§ **Task item**
Among the records that follow, set down only the lines from the one containing "This screenshot has height=817, width=957." to the one containing "Toggle heart next to SUMMER CAMP", both included, exactly.

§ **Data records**
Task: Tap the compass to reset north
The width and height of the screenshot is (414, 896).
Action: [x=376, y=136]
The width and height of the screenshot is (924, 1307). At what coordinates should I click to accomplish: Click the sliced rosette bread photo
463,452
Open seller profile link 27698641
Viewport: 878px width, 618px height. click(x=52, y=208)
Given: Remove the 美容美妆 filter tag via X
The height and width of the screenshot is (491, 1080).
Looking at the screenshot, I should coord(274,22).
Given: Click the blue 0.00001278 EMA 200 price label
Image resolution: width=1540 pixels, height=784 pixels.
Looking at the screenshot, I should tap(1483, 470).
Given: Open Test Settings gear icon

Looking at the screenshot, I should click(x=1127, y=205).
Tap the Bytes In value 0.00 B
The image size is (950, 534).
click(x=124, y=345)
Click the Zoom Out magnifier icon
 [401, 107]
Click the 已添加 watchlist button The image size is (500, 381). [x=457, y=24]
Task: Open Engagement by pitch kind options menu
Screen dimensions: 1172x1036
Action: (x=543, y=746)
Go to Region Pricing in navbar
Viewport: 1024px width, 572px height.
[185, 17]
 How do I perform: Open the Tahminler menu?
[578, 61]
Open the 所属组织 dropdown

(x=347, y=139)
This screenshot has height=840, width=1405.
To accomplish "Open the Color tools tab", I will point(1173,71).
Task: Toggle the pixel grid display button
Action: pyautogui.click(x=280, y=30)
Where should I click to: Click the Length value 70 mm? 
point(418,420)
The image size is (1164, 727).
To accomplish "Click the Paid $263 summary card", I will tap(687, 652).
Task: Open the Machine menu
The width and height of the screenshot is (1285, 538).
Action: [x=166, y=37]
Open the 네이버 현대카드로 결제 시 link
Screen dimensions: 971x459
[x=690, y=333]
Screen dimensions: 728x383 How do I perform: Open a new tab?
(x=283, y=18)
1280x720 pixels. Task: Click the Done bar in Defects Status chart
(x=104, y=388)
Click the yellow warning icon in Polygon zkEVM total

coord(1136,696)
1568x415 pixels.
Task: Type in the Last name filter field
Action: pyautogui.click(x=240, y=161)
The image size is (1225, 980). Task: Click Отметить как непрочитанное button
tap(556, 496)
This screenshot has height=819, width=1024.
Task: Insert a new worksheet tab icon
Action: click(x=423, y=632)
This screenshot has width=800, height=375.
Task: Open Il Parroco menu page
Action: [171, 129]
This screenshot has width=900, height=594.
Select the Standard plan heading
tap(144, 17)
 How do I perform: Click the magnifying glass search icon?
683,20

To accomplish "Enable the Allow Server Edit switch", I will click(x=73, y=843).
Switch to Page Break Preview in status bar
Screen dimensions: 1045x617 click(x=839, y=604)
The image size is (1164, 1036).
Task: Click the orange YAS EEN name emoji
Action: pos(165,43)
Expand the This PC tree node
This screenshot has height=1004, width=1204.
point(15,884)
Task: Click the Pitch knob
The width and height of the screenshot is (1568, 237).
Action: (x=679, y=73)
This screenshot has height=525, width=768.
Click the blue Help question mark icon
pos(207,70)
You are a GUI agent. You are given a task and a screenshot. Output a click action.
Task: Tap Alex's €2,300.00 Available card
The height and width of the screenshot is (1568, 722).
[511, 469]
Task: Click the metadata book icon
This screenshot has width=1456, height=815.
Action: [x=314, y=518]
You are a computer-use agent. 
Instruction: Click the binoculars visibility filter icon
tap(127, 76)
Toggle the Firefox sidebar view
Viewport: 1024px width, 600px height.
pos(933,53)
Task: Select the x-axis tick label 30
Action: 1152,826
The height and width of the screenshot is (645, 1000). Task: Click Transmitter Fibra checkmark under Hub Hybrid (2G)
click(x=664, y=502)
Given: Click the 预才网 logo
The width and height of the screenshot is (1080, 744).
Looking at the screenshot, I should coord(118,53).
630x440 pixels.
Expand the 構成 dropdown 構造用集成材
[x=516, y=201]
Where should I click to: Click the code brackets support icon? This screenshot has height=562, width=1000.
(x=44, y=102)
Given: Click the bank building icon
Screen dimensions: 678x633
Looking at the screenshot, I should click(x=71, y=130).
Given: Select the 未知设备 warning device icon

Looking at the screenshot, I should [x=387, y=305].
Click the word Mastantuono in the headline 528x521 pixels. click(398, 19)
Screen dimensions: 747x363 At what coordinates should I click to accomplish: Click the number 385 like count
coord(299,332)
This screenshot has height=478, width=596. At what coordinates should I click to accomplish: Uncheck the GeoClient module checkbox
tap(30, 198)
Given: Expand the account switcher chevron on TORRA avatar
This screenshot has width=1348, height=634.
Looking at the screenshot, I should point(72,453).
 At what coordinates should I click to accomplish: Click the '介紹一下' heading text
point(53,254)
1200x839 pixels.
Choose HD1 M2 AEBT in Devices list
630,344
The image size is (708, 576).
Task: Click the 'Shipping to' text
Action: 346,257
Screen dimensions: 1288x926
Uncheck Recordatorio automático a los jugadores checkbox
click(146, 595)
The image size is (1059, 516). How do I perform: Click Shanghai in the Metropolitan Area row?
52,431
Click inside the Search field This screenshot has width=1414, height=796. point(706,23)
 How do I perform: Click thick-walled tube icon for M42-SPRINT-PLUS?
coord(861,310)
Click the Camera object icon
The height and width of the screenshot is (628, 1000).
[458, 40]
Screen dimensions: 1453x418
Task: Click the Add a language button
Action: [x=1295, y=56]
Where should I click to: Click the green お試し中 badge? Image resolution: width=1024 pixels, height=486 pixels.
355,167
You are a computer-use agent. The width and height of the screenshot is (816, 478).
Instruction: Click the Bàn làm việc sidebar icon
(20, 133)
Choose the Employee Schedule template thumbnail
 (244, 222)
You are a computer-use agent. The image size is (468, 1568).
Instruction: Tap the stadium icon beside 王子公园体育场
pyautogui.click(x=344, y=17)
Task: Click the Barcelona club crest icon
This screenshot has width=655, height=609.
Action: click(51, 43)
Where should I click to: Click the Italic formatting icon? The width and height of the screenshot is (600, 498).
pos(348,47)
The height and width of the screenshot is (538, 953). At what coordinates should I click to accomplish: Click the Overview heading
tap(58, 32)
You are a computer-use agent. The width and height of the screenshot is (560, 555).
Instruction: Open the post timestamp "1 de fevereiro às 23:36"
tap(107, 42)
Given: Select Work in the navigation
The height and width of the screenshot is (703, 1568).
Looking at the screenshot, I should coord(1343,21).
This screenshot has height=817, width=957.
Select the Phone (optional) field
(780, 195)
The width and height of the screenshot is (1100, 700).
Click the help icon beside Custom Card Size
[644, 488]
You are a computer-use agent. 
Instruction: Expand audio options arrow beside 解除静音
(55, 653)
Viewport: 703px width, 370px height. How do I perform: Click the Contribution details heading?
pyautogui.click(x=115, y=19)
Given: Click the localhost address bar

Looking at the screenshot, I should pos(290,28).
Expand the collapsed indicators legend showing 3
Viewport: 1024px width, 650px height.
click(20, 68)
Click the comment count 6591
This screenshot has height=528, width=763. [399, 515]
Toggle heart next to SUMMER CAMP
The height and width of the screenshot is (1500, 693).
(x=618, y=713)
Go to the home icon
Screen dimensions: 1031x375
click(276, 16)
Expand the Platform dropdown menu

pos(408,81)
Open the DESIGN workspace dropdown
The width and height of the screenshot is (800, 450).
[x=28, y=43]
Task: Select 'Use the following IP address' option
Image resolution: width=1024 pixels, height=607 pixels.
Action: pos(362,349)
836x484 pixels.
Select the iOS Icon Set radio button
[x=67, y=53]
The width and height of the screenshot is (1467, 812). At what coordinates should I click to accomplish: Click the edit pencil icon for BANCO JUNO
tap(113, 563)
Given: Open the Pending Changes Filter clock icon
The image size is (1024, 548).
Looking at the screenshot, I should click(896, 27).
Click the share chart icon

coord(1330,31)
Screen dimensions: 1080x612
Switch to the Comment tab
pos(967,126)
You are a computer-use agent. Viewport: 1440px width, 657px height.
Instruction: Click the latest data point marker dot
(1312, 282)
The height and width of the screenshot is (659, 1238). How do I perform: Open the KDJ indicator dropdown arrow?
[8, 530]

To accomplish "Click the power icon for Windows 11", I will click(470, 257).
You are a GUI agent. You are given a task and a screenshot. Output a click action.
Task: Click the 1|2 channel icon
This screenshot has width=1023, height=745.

§ **Result of the exercise**
This screenshot has height=817, width=957.
Select the Phone (optional) field
(780, 195)
The width and height of the screenshot is (1100, 700).
Click the help icon beside Custom Card Size
[644, 488]
You are a computer-use agent. 
Instruction: Expand audio options arrow beside 解除静音
(55, 653)
Viewport: 703px width, 370px height. How do I perform: Click the Contribution details heading?
pyautogui.click(x=115, y=19)
Given: Click the localhost address bar

Looking at the screenshot, I should pos(290,28).
Expand the collapsed indicators legend showing 3
Viewport: 1024px width, 650px height.
click(20, 68)
Click the comment count 6591
This screenshot has height=528, width=763. [399, 515]
Toggle heart next to SUMMER CAMP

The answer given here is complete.